- **SET PROBLEM**
Recast every line below as a Markdown table with two columns, No. and Line. Number the rows in order and leave out blank lines.
---------- PROVIDED DATA
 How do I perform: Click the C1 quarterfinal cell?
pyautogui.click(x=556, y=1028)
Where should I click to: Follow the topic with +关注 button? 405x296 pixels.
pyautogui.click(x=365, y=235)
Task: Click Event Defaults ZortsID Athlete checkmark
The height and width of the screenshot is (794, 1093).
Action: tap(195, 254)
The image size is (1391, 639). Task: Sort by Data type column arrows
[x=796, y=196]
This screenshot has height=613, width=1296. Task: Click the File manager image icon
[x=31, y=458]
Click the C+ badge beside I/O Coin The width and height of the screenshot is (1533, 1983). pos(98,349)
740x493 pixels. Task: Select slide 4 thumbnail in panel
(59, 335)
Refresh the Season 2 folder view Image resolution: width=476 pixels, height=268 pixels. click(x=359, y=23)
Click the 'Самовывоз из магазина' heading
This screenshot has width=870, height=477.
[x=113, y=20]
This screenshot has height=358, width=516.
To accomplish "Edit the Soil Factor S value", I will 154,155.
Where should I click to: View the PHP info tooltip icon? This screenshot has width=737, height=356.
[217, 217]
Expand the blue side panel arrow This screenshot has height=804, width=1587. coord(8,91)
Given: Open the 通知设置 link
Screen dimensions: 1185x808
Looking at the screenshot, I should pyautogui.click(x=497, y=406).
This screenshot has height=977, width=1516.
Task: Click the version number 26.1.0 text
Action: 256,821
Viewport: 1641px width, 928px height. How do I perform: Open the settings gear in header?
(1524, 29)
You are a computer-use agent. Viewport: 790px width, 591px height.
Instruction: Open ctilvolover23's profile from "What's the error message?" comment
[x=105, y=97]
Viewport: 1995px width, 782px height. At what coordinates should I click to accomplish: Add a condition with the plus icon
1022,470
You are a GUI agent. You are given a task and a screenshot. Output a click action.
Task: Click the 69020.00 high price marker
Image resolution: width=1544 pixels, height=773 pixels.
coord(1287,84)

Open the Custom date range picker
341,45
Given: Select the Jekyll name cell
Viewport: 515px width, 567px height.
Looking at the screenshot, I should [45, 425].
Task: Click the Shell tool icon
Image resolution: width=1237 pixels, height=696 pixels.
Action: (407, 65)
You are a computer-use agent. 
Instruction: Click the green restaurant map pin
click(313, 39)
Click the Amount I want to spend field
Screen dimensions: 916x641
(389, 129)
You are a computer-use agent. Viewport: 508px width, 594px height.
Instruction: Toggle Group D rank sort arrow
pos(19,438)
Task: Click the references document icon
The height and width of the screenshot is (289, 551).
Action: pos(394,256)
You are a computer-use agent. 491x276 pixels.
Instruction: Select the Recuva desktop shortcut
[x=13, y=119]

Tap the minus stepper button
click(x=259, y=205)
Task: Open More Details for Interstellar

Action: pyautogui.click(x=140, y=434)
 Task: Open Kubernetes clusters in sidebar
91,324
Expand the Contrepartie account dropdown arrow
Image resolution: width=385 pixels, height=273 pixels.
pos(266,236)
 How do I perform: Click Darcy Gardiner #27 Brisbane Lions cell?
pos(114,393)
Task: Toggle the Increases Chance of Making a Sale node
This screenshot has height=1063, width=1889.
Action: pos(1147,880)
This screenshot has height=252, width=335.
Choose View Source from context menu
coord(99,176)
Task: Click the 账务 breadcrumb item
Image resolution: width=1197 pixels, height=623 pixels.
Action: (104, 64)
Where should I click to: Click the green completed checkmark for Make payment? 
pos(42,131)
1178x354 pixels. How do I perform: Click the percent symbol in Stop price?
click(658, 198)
--------------------
- **WRITTEN ANSWER**
| No. | Line |
|---|---|
| 1 |  How do I perform: Click the C1 quarterfinal cell? |
| 2 | pyautogui.click(x=556, y=1028) |
| 3 | Where should I click to: Follow the topic with +关注 button? 405x296 pixels. |
| 4 | pyautogui.click(x=365, y=235) |
| 5 | Task: Click Event Defaults ZortsID Athlete checkmark |
| 6 | The height and width of the screenshot is (794, 1093). |
| 7 | Action: tap(195, 254) |
| 8 | The image size is (1391, 639). Task: Sort by Data type column arrows |
| 9 | [x=796, y=196] |
| 10 | This screenshot has height=613, width=1296. Task: Click the File manager image icon |
| 11 | [x=31, y=458] |
| 12 | Click the C+ badge beside I/O Coin The width and height of the screenshot is (1533, 1983). pos(98,349) |
| 13 | 740x493 pixels. Task: Select slide 4 thumbnail in panel |
| 14 | (59, 335) |
| 15 | Refresh the Season 2 folder view Image resolution: width=476 pixels, height=268 pixels. click(x=359, y=23) |
| 16 | Click the 'Самовывоз из магазина' heading |
| 17 | This screenshot has width=870, height=477. |
| 18 | [x=113, y=20] |
| 19 | This screenshot has height=358, width=516. |
| 20 | To accomplish "Edit the Soil Factor S value", I will 154,155. |
| 21 | Where should I click to: View the PHP info tooltip icon? This screenshot has width=737, height=356. |
| 22 | [217, 217] |
| 23 | Expand the blue side panel arrow This screenshot has height=804, width=1587. coord(8,91) |
| 24 | Given: Open the 通知设置 link |
| 25 | Screen dimensions: 1185x808 |
| 26 | Looking at the screenshot, I should pyautogui.click(x=497, y=406). |
| 27 | This screenshot has height=977, width=1516. |
| 28 | Task: Click the version number 26.1.0 text |
| 29 | Action: 256,821 |
| 30 | Viewport: 1641px width, 928px height. How do I perform: Open the settings gear in header? |
| 31 | (1524, 29) |
| 32 | You are a computer-use agent. Viewport: 790px width, 591px height. |
| 33 | Instruction: Open ctilvolover23's profile from "What's the error message?" comment |
| 34 | [x=105, y=97] |
| 35 | Viewport: 1995px width, 782px height. At what coordinates should I click to accomplish: Add a condition with the plus icon |
| 36 | 1022,470 |
| 37 | You are a GUI agent. You are given a task and a screenshot. Output a click action. |
| 38 | Task: Click the 69020.00 high price marker |
| 39 | Image resolution: width=1544 pixels, height=773 pixels. |
| 40 | coord(1287,84) |
| 41 | Open the Custom date range picker |
| 42 | 341,45 |
| 43 | Given: Select the Jekyll name cell |
| 44 | Viewport: 515px width, 567px height. |
| 45 | Looking at the screenshot, I should [45, 425]. |
| 46 | Task: Click the Shell tool icon |
| 47 | Image resolution: width=1237 pixels, height=696 pixels. |
| 48 | Action: (407, 65) |
| 49 | You are a computer-use agent.  |
| 50 | Instruction: Click the green restaurant map pin |
| 51 | click(313, 39) |
| 52 | Click the Amount I want to spend field |
| 53 | Screen dimensions: 916x641 |
| 54 | (389, 129) |
| 55 | You are a computer-use agent. Viewport: 508px width, 594px height. |
| 56 | Instruction: Toggle Group D rank sort arrow |
| 57 | pos(19,438) |
| 58 | Task: Click the references document icon |
| 59 | The height and width of the screenshot is (289, 551). |
| 60 | Action: pos(394,256) |
| 61 | You are a computer-use agent. 491x276 pixels. |
| 62 | Instruction: Select the Recuva desktop shortcut |
| 63 | [x=13, y=119] |
| 64 | Tap the minus stepper button |
| 65 | click(x=259, y=205) |
| 66 | Task: Open More Details for Interstellar |
| 67 | Action: pyautogui.click(x=140, y=434) |
| 68 |  Task: Open Kubernetes clusters in sidebar |
| 69 | 91,324 |
| 70 | Expand the Contrepartie account dropdown arrow |
| 71 | Image resolution: width=385 pixels, height=273 pixels. |
| 72 | pos(266,236) |
| 73 |  How do I perform: Click Darcy Gardiner #27 Brisbane Lions cell? |
| 74 | pos(114,393) |
| 75 | Task: Toggle the Increases Chance of Making a Sale node |
| 76 | This screenshot has height=1063, width=1889. |
| 77 | Action: pos(1147,880) |
| 78 | This screenshot has height=252, width=335. |
| 79 | Choose View Source from context menu |
| 80 | coord(99,176) |
| 81 | Task: Click the 账务 breadcrumb item |
| 82 | Image resolution: width=1197 pixels, height=623 pixels. |
| 83 | Action: (104, 64) |
| 84 | Where should I click to: Click the green completed checkmark for Make payment?  |
| 85 | pos(42,131) |
| 86 | 1178x354 pixels. How do I perform: Click the percent symbol in Stop price? |
| 87 | click(658, 198) |